OpenAI has announced the release of the GPT-5.3-Codex-Spark model, marking a turning point in the adoption of alternative hardware for AI inference. This model, designed for code development, is OpenAI's first to run on chips manufactured by Cerebras, rather than traditional Nvidia GPUs.

Performance and Accessibility

Codex-Spark offers a processing speed of over 1,000 tokens per second, an increase of approximately 15 times compared to the previous model. For comparison, Claude Opus 4.6 in fast mode reaches about 2.5 times its standard speed of 68.2 tokens per second. The model is currently available as a research preview for ChatGPT Pro subscribers ($200/month) through the Codex app, command-line interface, and VS Code extension. OpenAI is gradually opening API access to select design partners.

Technical Details

The model supports a context window of 128,000 tokens and, at launch, handles text only.

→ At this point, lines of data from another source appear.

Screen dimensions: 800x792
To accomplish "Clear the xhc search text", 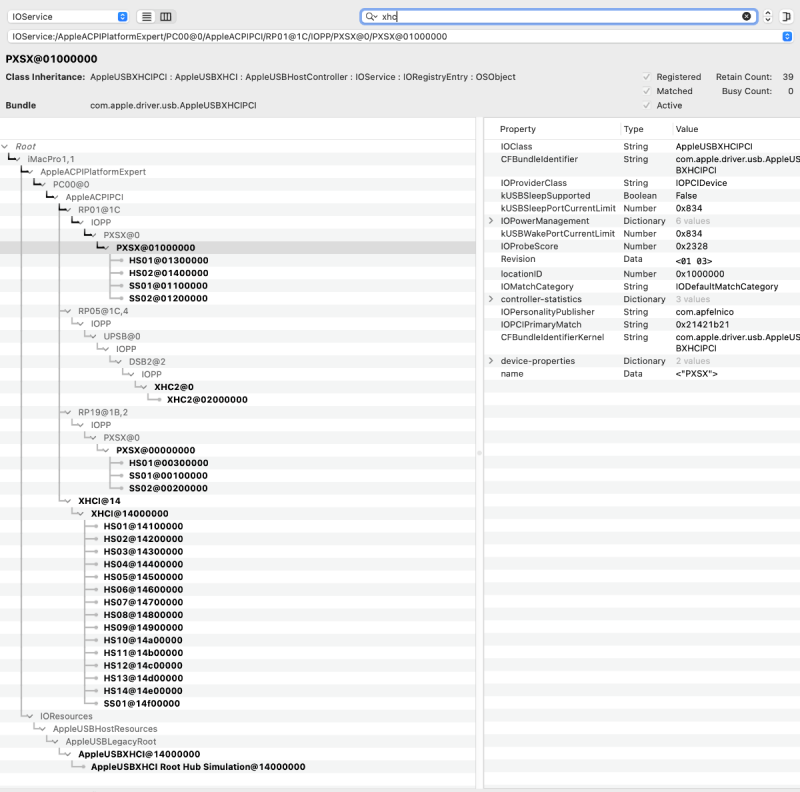I will [x=746, y=17].
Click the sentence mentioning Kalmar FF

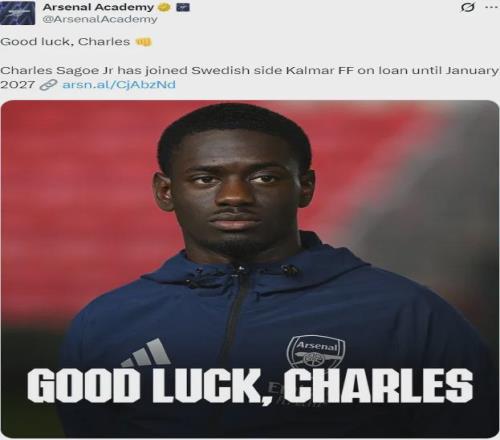pos(250,77)
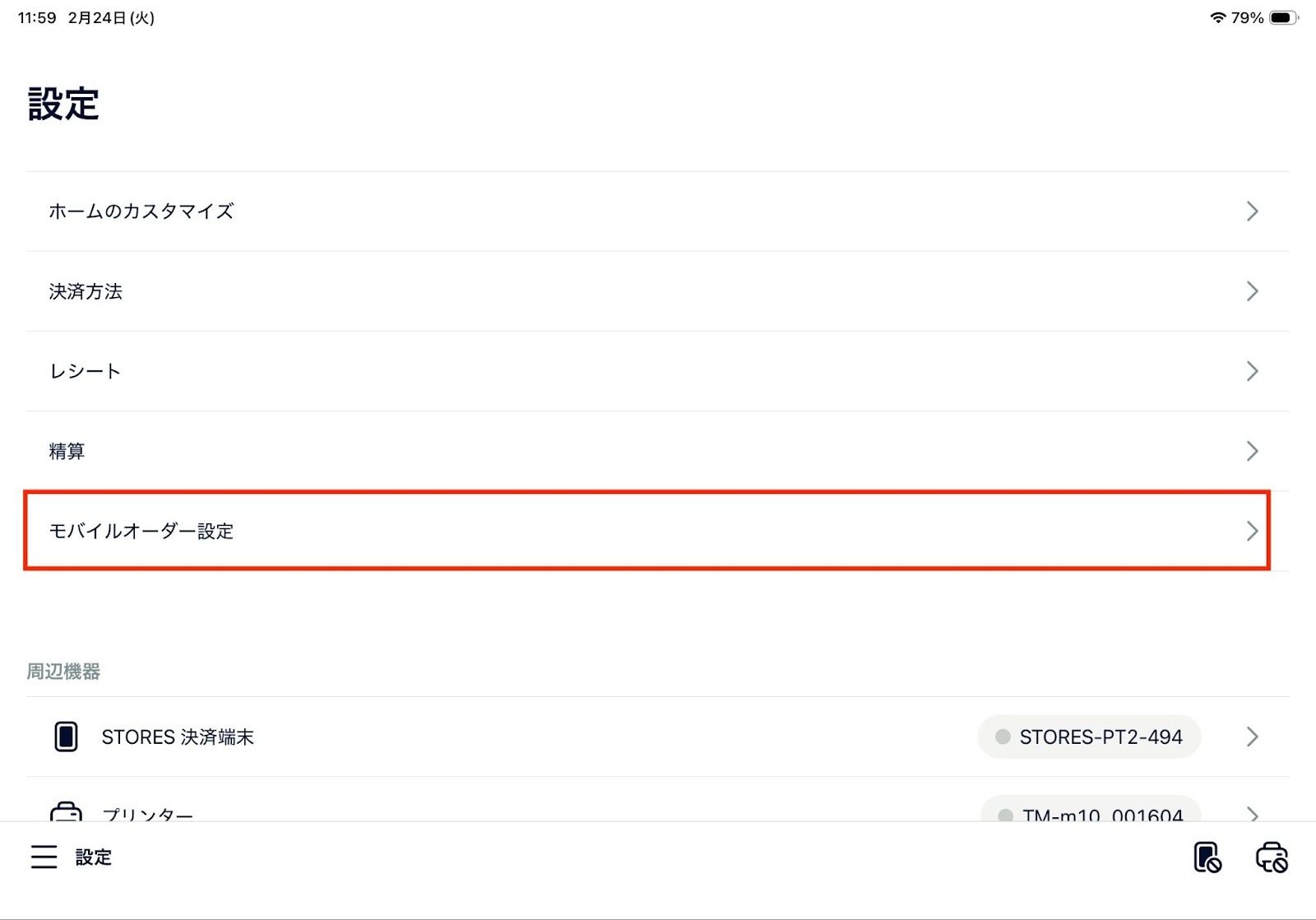The image size is (1316, 920).
Task: Expand 精算 chevron arrow
Action: coord(1252,451)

Sachin Katti, head of compute at OpenAI, emphasized the importance of the engineering collaboration with Cerebras and the excitement about adding fast inference capabilities to the platform.

Implications

OpenAI's choice to use Cerebras hardware highlights a growing diversification in the AI hardware landscape. This move could lead to increased competition and new opportunities for AI inference solutions optimized for specific workloads.